Affirmed. The rule prohibiting pro se corporate filings is nonjurisdictional. Even though a pro se corporate filing is defective, it can be cured by an amended petition signed by an attorney pursuant to Rule 1009(a) of the Federal Rules of Bankrupcy Procedure. The amended petition may "relate back" to the original petition date pursuant to the equitable powers of the Court where the original defect was harmless. Subject-matter jurisdiction is intended to limit access to a federal tribunal in classes of cases that the Constitution or legislation declares off limits to the federal courts, it is not intended to punish litigants for errors or omissions made in the context of cases that are within jurisdictional limits (except for untimely notices of appeal). The "relation back" concept of Rule 15(c) of the Federal Rules of Civil Procedure, applicable to adversary proceeding complaints pursuant to Rule 7015 of the Bankruptcy Rules and applicable to involuntary petitions pursuant to Rule 1018 of the Bankruptcy Rules, may also be applied to voluntary petitions even though there is no express statute so requiring this result.
Procedural context:
The Bankruptcy Court held that the petition defect, cured by the day #2 refiling, was nonjurisdictional. The District Court affirmed. Northbrook appealed.

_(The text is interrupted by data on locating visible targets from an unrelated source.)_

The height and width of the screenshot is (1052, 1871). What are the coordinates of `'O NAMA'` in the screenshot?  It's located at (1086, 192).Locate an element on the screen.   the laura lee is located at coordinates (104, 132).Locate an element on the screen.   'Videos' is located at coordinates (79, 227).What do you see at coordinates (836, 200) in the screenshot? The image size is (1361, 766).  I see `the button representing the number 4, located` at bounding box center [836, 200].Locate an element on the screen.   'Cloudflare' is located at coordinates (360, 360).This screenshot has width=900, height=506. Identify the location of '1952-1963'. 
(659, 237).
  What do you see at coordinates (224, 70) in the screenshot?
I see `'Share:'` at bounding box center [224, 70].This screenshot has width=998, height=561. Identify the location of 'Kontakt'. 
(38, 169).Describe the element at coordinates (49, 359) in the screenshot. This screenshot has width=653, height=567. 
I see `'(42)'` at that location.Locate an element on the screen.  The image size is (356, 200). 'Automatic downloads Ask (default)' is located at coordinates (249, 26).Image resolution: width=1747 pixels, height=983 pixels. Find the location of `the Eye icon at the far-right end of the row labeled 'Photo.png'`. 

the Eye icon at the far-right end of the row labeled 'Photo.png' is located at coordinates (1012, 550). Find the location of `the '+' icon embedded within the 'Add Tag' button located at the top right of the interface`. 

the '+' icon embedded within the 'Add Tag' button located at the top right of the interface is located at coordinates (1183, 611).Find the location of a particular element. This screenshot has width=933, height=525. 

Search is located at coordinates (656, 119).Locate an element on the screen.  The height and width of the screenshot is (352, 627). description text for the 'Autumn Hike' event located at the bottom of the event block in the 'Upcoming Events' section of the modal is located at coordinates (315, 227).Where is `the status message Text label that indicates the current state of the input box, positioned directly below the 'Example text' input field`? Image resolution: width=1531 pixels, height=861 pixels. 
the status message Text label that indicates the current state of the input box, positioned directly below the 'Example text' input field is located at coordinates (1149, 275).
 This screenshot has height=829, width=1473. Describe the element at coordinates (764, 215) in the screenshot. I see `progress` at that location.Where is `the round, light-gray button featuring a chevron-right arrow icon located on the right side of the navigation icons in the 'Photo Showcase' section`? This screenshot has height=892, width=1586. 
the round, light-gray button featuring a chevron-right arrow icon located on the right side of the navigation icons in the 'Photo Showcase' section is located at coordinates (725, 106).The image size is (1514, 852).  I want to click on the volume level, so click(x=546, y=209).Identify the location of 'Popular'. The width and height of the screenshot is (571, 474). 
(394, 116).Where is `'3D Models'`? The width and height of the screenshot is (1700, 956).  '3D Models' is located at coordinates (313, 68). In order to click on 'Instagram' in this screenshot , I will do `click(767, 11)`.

IFC Credit Corporation voluntarily filed for Chapter 7 bankruptcy protection on July 27, 2009. Its bankruptcy petition was signed only by its president, a nonlawyer. The Debtor filed an amended petition the next day, signed by a lawyer. Prepetition, a creditor, First Chicago Bank & Trust n/k/a Northbrook Bank & Trust, had sued the Debtor for fraud, which fraud claim was re-filed in the bankruptcy case post-petition. The Chapter 7 Trustee counterclaimed to avoid and recover preference payments made to Northbrook within ninety (90) days prior to the original petition date. The parties settled the preference action subject to Northbrook's argument that the Court lacked subject matter jurisdiction as a result of the initially improper petition filing.